ABC News’ Jim Avila and Bryan Lavietes report:
A nationally known anesthesiologist testified today that singer Michael Jackson died because he stopped breathing and his doctor was not equipped to revive him.
“The single most important thing in anesthesia is moving air and oxygen into the lungs” said Dr. Stephen Shafer of Columbia University in New York.
Shafer was the last witness for the prosecution in the Conrad Murray involuntary manslaughter case in Los Angeles Superior Court.
Shafer testified without charging his normal fee because he said the public needed to know that propofol is only deadly if misused in an improper setting.
“Everyday in the operating room, I get the question am I going to get the drug that killed Michael Jackson? This is not a fear they need to have,” said Shafer. ”When these drugs are given by people who know what they’re doing, they have nothing to fear.”
The juror was shown a video entitled ”An Overview of Safe Administration of Propofol,” which demonstrated the elaborate equipment and personnel used when the anesthetic propofol is administered for surgery.
The demonstration showed how a propofol injection pump is set up and used safely in an operating room setting.

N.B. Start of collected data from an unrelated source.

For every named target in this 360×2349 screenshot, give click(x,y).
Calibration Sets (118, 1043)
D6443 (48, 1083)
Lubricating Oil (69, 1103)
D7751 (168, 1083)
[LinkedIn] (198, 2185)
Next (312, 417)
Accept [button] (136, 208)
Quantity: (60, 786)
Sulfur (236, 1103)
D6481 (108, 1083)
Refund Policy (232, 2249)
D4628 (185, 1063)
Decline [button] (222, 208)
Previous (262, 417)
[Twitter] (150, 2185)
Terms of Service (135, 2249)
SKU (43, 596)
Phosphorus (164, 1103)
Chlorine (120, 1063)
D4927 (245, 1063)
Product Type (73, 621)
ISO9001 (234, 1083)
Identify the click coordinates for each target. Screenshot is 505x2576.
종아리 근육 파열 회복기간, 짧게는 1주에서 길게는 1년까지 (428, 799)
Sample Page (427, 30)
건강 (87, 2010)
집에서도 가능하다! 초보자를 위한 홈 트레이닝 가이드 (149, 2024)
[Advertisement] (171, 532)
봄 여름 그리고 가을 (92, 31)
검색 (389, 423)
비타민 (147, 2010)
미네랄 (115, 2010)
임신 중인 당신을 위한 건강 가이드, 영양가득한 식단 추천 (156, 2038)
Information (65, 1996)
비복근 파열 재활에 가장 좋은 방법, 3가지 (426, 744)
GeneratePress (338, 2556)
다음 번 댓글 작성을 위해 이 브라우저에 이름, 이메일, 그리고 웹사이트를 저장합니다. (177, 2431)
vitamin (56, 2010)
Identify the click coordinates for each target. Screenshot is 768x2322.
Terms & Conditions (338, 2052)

Shafer highlighted how a proper anesthesiologist prepares for propofol use: by having many emergency medical devices on hand, an extensive informed consent process, and copious medical note-taking.
The video featured examples of what happens when things go wrong in surgery – and how those emergencies are dealt with.
If a patient stops breathing, the anesthesiologist tilts the head to open the airway.
If the cessation of breathing is prolonged, then a mask is put on the patient’s face and air is forced into the lungs.
If the patient goes into cardiac arrest, Shafer said the first thing that an anesthesiologist does is “call for help!” “You’re gonna need it,” Dr. Shafer explained, “and you’re gonna need it now.”
Conrad Murray has been described by prosecutors as criminally, grossly negligent because he administered the dangerous anesthetic without proper equipment, back-up personnel and did not immediately call 911.
Instead Murray launched into what prosecutors say was inappropriate and ineffective CPR.
Shafer testified that the amount of propofol Murray ordered to treat his one and only patient at the patient’s home was “an extraordinary amount” – 15.5 liters or 4.09 gallons.
If convicted, Murray could face four years in prison for involuntary manslaughter in the singer’s death.